Friday, December 17, 2010

Omar Abdullah on WikiLeaks expose: We don't condone custodial torture....


New Delhi, Dec 17:  Reacting to WikiLeaks expose about alleged torture of detainees in his state, J&K Chief Minister Omar Abdullah said, "We do not condone torture, never have, never will."

In an explosive revelation by whistle-blower website WikiLeaks, cables sent by US diplomats in 2005 quote the Red Cross as saying the Indian government condones torture of detainees in Kashmir.

"Report carried by US diplomats pertains to 2005 and before during healing touch regime. I can only talk about this government... we are determined not to allow any incidents of custodial torture," added Omar Abdullah.

The cables give a Red Cross assessment of how detainees were treated in Kashmir.

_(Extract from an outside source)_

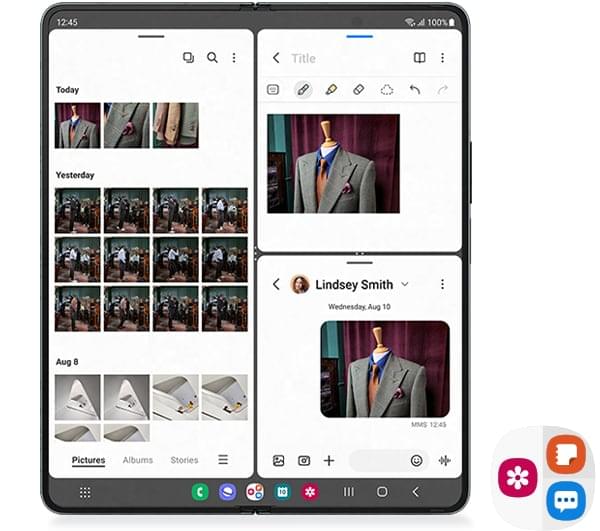Switch to keyboard text mode in Notes
The image size is (600, 531).
(x=273, y=90)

The cables say,

"The International Committee for Red Cross (ICRC) had become frustrated with Indian government which, they said, had not acted to halt the "continued ill-treatment of detainees." The ICRC concluded that India "condones torture" and that the torture victims were civilians as militants were routinely killed."

Among a quarter million secret US documents released by WikiLeaks, a total of 3,038 classified cables are from the American embassy in New Delhi. According to WikiLeaks there are as many as 5,087 records amongst the leaked cables that refer to India.

The cables, which date from 1966 up until the end of February this year, contain confidential communications between 274 embassies in countries throughout the world and the State Department in Washington DC. 15,652 of the cables are classified Secret.

However, speaking about establishing transparency that Amnesty International was allowed in J&K, the Chief Minister said, "We were clear in our minds that transparency was the best thing. Similarly, NHRC has not made any adverse findings. Reports come in and if there is anything, we take action."

"Have nothing to investigate based on cable sent by Embassy to Washington. Nothing for us to investigate," Omar concluded.